The first International Food Addiction Conference will be held in Bristol later this month.
COMMENT FROM WILL QUINCE
Britain has rediscovered its love for an essential life skill: cooking. Research has found that nearly three quarters of us have enjoyed being in the kitchen during the pandemic.
But cooking shouldn’t be a skill reserved for adults. Learning the basics from an early age will help children adopt a healthy diet and lifestyle.
Unfortunately, there is a growing problem of childhood obesity in our country. Almost 15 percent of admission-age children are obese. For 10- to 11-year-olds, that number rises to 25 percent.
We have to take action. This is important not only because obese children have poorer health, but also because many are bullied by their peers, often with devastating consequences for their mental well-being.
This government has already ensured that the importance of good nutrition is taught in schools across a range of compulsory subjects, including science and health education.
Voted by nearly 50,000 students this year, our new GCSE in Food Preparation and Nutrition teaches students the benefits of a balanced diet while providing hands-on cooking experience.

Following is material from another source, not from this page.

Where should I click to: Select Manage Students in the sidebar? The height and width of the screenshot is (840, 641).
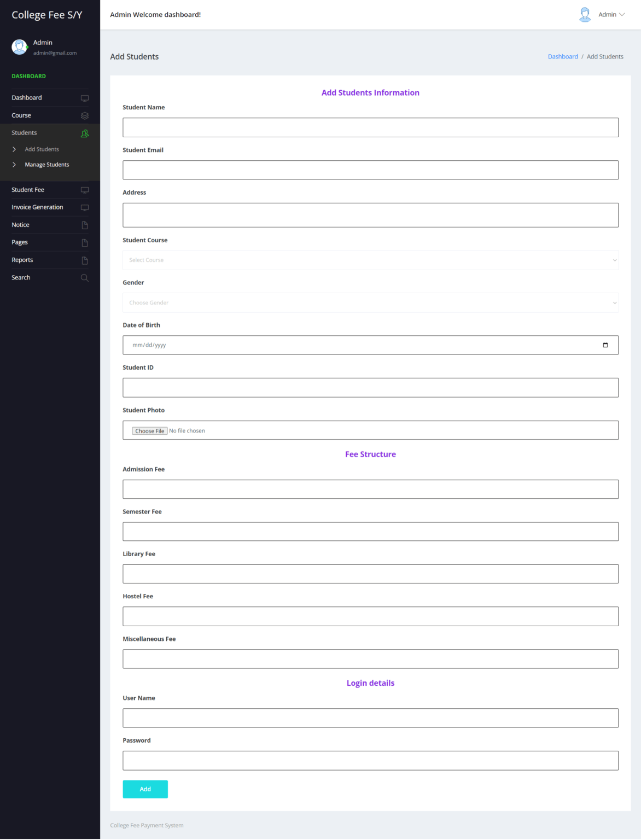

Outside of school, our Holiday Activities and Meals program provides thousands of children with healthy meals and educates them about nutrition and exercise.
And in our recent Leveling Up white paper, we set out plans to invest £5m to start a school kitchen revolution, including developing new curriculum content and providing bursaries for teacher training.
Taken together, our plans give kids the tools they need to eat well. This gives them the best chance to learn and develop – from childhood to adulthood.